A doçura das mangas não combina com pedradas. No entanto, nesse momento, há milhares de moleques apedrejando mangas-rosas pelas ruas. Moleques que não têm paciência para esperar os frutos madurar. Derrubam do pé pelo simples fato de derrubar, de destruir, de acabar com aquela quitanda ao céu aberto. Naquele estado verde, as mangas não possuem o mesmo sabor, o mesmo perfume, o mesmo suco que as fazem apreciadas por uma legião. São apenas frutos incompletos, como fetos abortados.

Poeta que sou choro em memória das mangas verdes.
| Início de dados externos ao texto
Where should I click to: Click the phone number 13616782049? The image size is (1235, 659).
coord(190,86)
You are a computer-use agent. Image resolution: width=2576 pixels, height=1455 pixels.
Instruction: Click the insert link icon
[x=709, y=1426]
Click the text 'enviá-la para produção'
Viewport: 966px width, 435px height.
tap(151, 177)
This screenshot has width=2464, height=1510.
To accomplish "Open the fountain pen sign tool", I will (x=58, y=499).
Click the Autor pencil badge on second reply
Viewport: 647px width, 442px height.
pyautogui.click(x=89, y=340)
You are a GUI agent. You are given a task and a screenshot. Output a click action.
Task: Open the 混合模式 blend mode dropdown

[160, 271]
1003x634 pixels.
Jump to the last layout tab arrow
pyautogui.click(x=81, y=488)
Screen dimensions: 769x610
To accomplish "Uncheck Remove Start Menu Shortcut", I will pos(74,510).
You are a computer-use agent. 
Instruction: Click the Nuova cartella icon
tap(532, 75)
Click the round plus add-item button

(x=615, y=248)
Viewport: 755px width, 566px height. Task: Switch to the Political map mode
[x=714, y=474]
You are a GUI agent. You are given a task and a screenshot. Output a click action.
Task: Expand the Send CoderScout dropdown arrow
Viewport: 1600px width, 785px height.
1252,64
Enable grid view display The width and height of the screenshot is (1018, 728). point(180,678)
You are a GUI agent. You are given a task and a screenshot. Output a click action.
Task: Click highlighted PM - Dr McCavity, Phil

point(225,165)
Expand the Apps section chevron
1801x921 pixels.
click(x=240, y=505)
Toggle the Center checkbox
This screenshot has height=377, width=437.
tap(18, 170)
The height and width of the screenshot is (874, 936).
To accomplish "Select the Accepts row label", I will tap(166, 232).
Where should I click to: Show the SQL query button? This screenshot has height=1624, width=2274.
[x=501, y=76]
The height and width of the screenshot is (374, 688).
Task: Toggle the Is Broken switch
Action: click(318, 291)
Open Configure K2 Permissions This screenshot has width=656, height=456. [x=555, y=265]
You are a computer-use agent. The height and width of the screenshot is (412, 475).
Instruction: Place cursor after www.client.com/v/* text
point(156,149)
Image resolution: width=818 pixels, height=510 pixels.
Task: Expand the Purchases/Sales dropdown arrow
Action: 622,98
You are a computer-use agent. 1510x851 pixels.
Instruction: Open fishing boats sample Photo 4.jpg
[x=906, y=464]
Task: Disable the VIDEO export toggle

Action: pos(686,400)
A cidade poderia ficar mais colorida e cheirosa e saborosa, no entanto, o que se vê é um rastro de barbárie. As mesmas mãos que picham muros, que riscam carros, que apedrejam vidraças põem fim ao sonho das mangas que um dia se ruborizariam de desejo. Mas isso não importa às mãos que não sossegam enquanto não pelam a mangueira. Se ao menos a árvore pudesse fazer pernas de suas raízes e braços de suas galhas para reagir aos ataques...

Não é à toa que achincalham com nossa reputação chamando-nos de país do retrocesso, do terceiro-mundo, da selvageria e do caos. Um país se faz de território e gente. E que gente é essa que se move pela destruição, que acha bonito inibir o ciclo da vida... As mesmas as mãos que apedrejam a carne das mangas apedrejam a carne humana. Aqueles moleques são homens, aquelas pedras são balas, aquelas mangas são vidas, aquelas mangueiras são árvores genealógicas ficando incompletas a cada novo golpe...

Para tais moleques, assim com as mangas verde, as vidas não têm rosto, sabor, cheiro...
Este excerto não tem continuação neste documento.